Intanto, a celebrare l’8 marzo arriva il ddl sulle “detestabili” quote rosa nei Cda delle aziende quotate in Borsa che andranno a regime con un trenta per cento almeno di presenza femminile nel 2015. Dubbi se l’impresa valga la fatica. I commentatori concludono, con banalità catalanesca: meglio avere le quote che non averle.
D’altronde, una donna – Angela Merkel, Emma Marcegaglia, Susanna Camusso – nella stanza dei bottoni da sola fa o no primavera? Per questo largo alle quote. Anzi, a una rappresentanza politica del 50 e 50. Così da soddisfare la “democrazia paritaria”. Benché non sia tanto sicuro che al numero corrisponda la qualità.

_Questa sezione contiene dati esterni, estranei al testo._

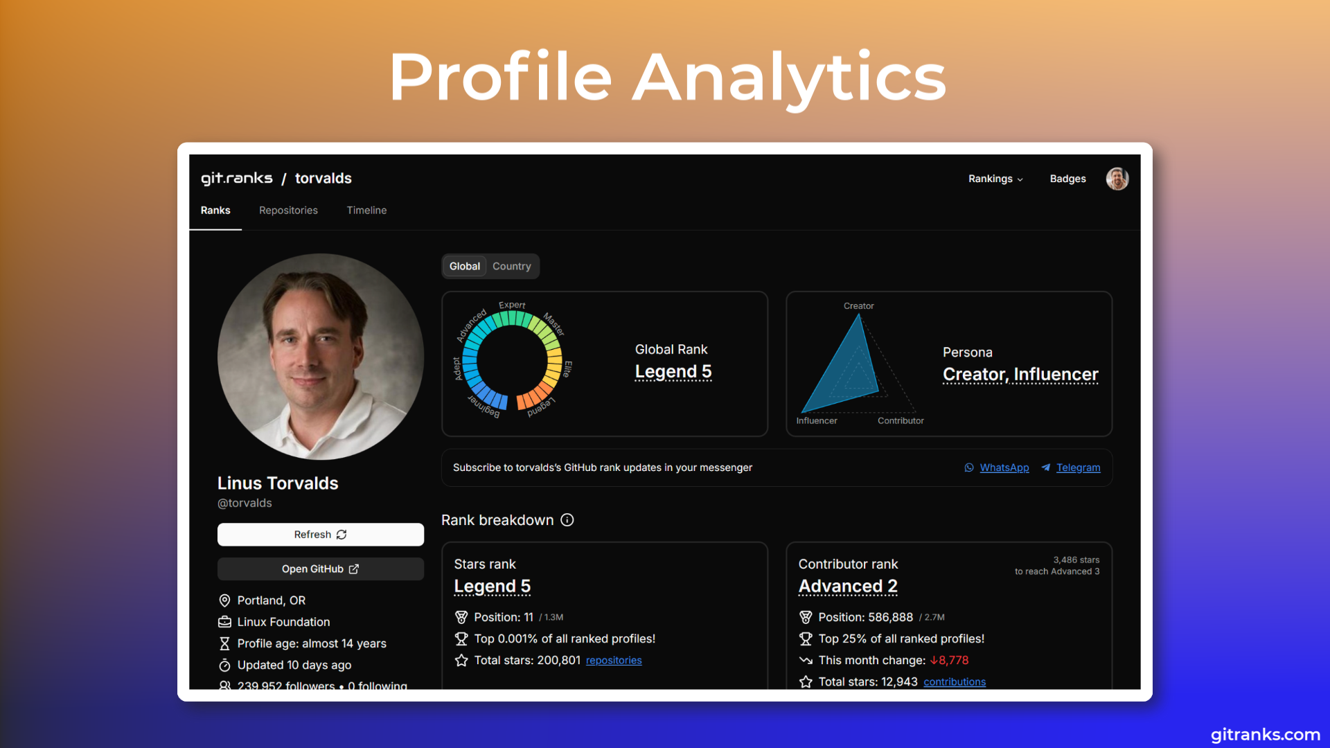Click the external link icon on Open GitHub

[x=354, y=569]
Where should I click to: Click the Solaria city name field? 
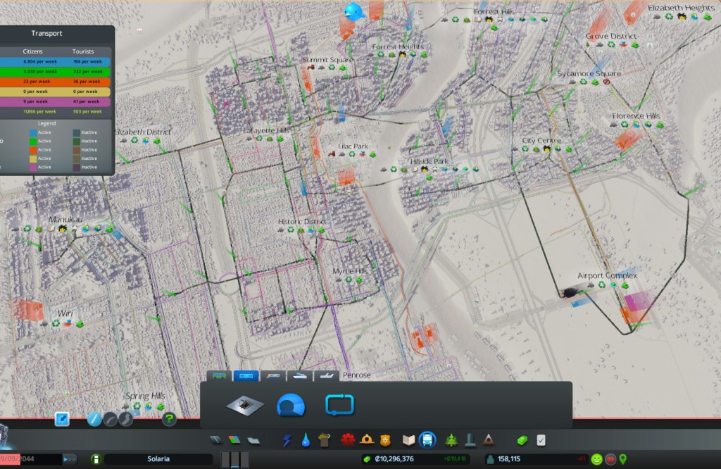158,459
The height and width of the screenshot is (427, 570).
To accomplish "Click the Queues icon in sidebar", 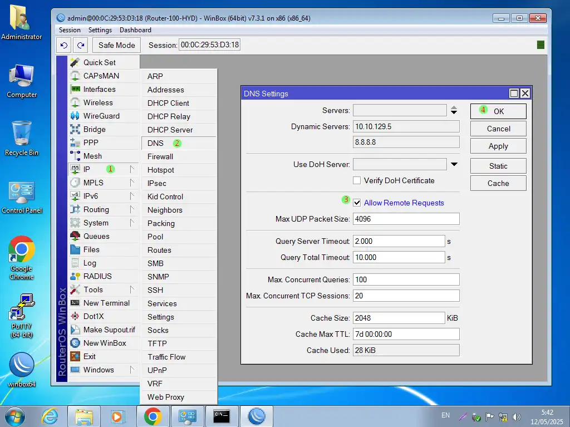I will (x=75, y=236).
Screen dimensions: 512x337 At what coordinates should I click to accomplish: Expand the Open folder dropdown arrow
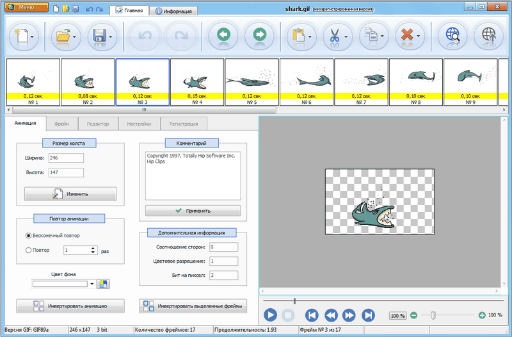[x=76, y=36]
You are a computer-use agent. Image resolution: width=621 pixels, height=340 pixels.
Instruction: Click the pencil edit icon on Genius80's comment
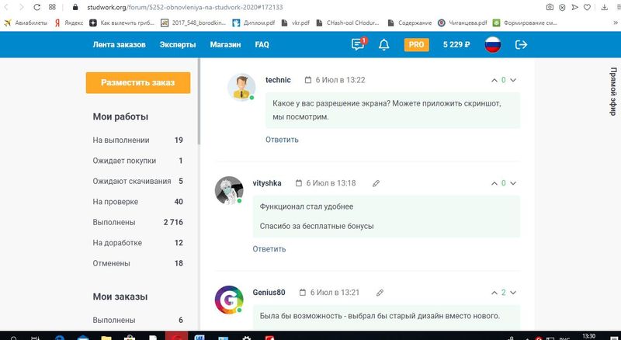click(x=380, y=293)
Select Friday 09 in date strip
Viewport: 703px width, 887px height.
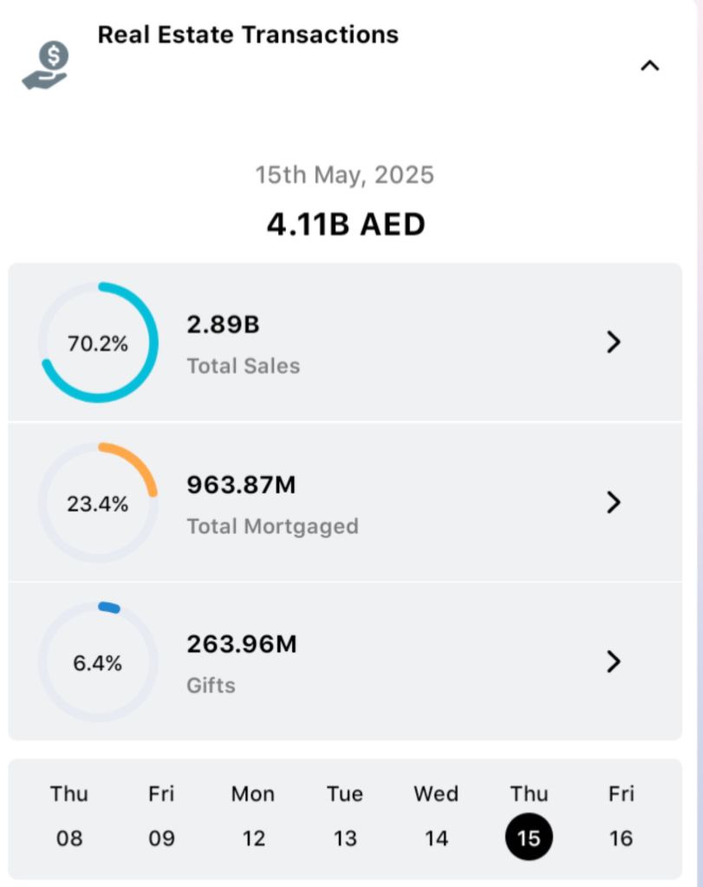pos(161,817)
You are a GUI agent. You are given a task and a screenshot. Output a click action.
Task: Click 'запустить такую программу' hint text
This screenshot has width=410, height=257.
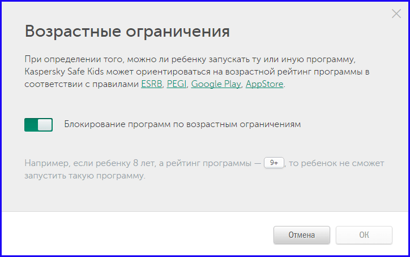[85, 176]
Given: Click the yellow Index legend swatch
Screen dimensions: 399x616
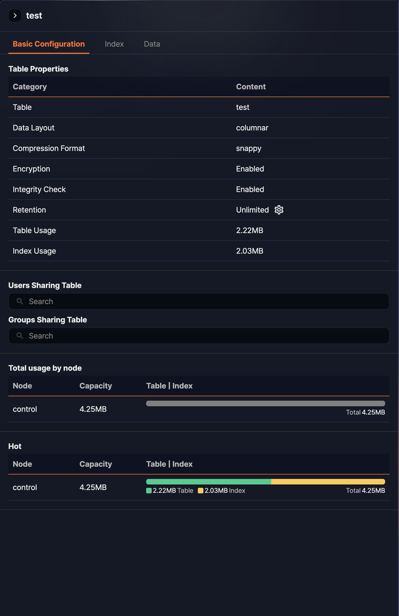Looking at the screenshot, I should pyautogui.click(x=201, y=491).
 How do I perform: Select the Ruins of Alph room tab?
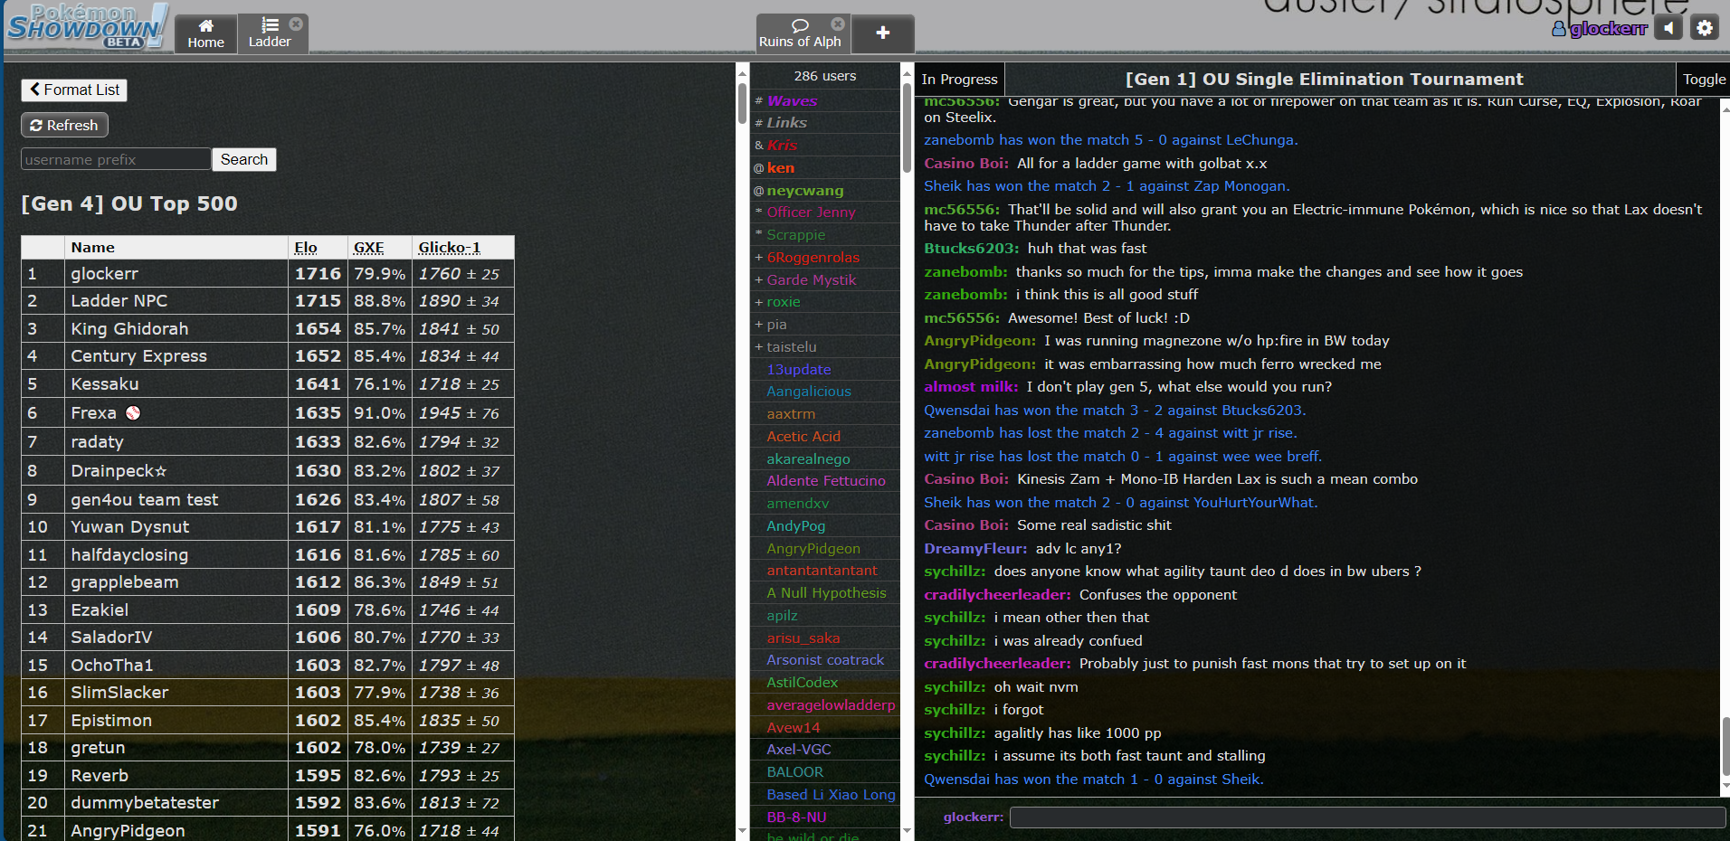coord(800,34)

Pazienza. Bisogna pur bombardare il quartier generale (chiedendo aiuto allo Stato), dal momento che il potere se lo tengono stretto personaggi in doppio petto e cravatta (unica eccezione il pullover di Marchionne).
Allora, si insiste con le leggi. Ci vuole una norma sul congedo di paternità obbligatorio: due settimane di assenza dal lavoro a paga completa. E non dite che due settimane vi sembrano pochine per apprendere la cura dei figli e il ruolo da papà.
L’8 Marzo è data di consuntivi, di bilanci sulla strada percorsa e quella da percorrere. Quest’anno si metta pure a circolare una favoletta, accreditata dai giornali, tv e da giornaliste un po’ rozze: il femminismo fu zoccolante negli anni Settanta. Quindi scomparve, si inabissò. Ricompare nuovo di zecca dopo più di vent’anni. Con l’obiettivo della parità e pure della differenza. Della inclusione e della concretezza. Non so se Silvio Berlusconi sia stato una “panacea” per le donne italiane. Certo “grazie” a lui le piazze si sono riempite. L’opposizione non ci sarebbe riuscita senza il sesso femminile. Allora, viva il femminismo?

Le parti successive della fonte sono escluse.